Finalmente convocadas as eleições para a Constituinte, o Tribunal Constitucional voltou a funcionar e uma de suas primeiras decisões foi restituir o mandato a 51 deputados cassados, que haviam entrado com ações judiciais contra o ato da Justiça Eleitoral. Conhecida a decisão, o Congresso, com o voto decisivo dos 57 suplentes em exercício, cassou o mandato dos juízes do Tribunal Constitucional e anulou a sentença.

Todos esses fatos transcorreram com a intensa participação do povão que tomou conta das ruas de Quito. Os deputados cassados em março foram escorraçados do Congresso por uma turba enfurecida. Da mesma forma, foram impedidos de retornar ao prédio. Os juízes depostos do Tribunal Constitucional foram retirados às pressas e podem dar-se por felizes por terem levado apenas uns cascudos. Na rua, manifestantes enraivecidos aguardavam com paus, pedras e pedaços de vergalhões de aço para dar um corretivo aos infratores da vontade popular.

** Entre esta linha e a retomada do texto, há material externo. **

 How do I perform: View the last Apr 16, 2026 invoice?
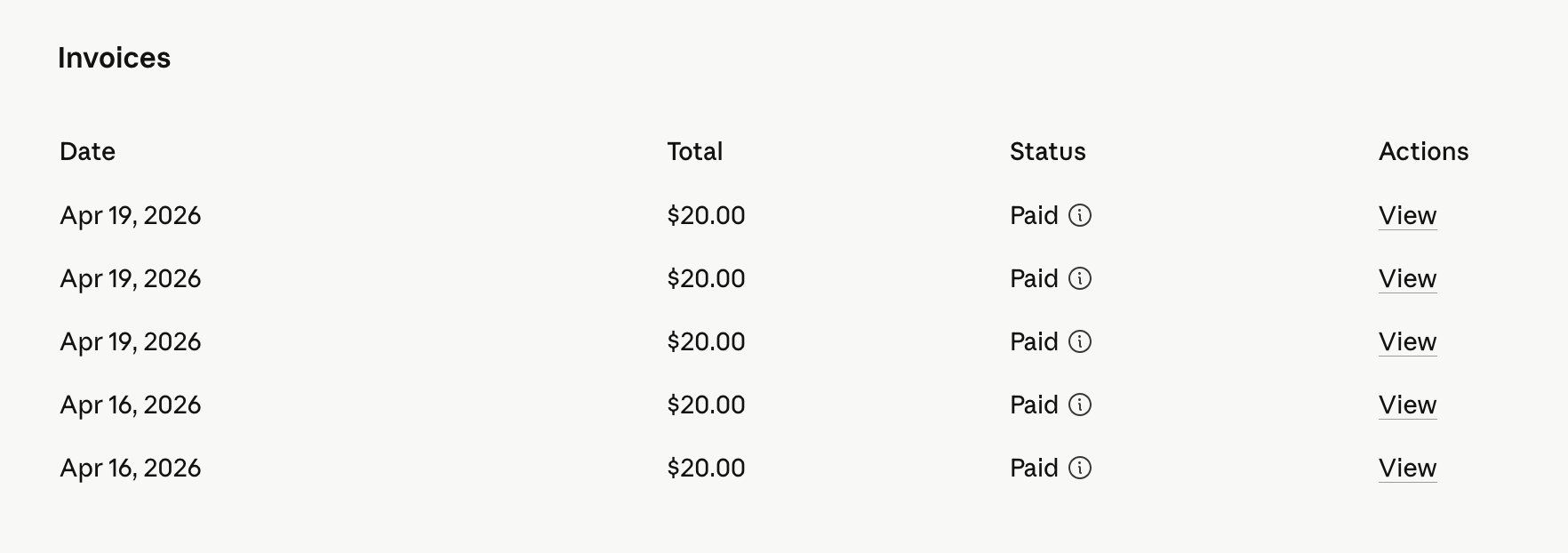[1407, 469]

Pelo menos 6 dos deputados cassados fugiram para a Colômbia, onde devem pedir asilo político. Outros 18 devem seguir o mesmo caminho. Enquanto isso, o presidente Rafael Correa mandava dizer que não perseguia deputados. ¿O governo não tem nada a ver com a disputa entre os Poderes Legislativo e Judiciário.¿

Claro que tem. Tudo isso faz parte do projeto político de Rafael Correa que, embora negue, segue nas linhas básicas - mas não em tudo, é verdade - o exemplo do coronel Hugo Chávez.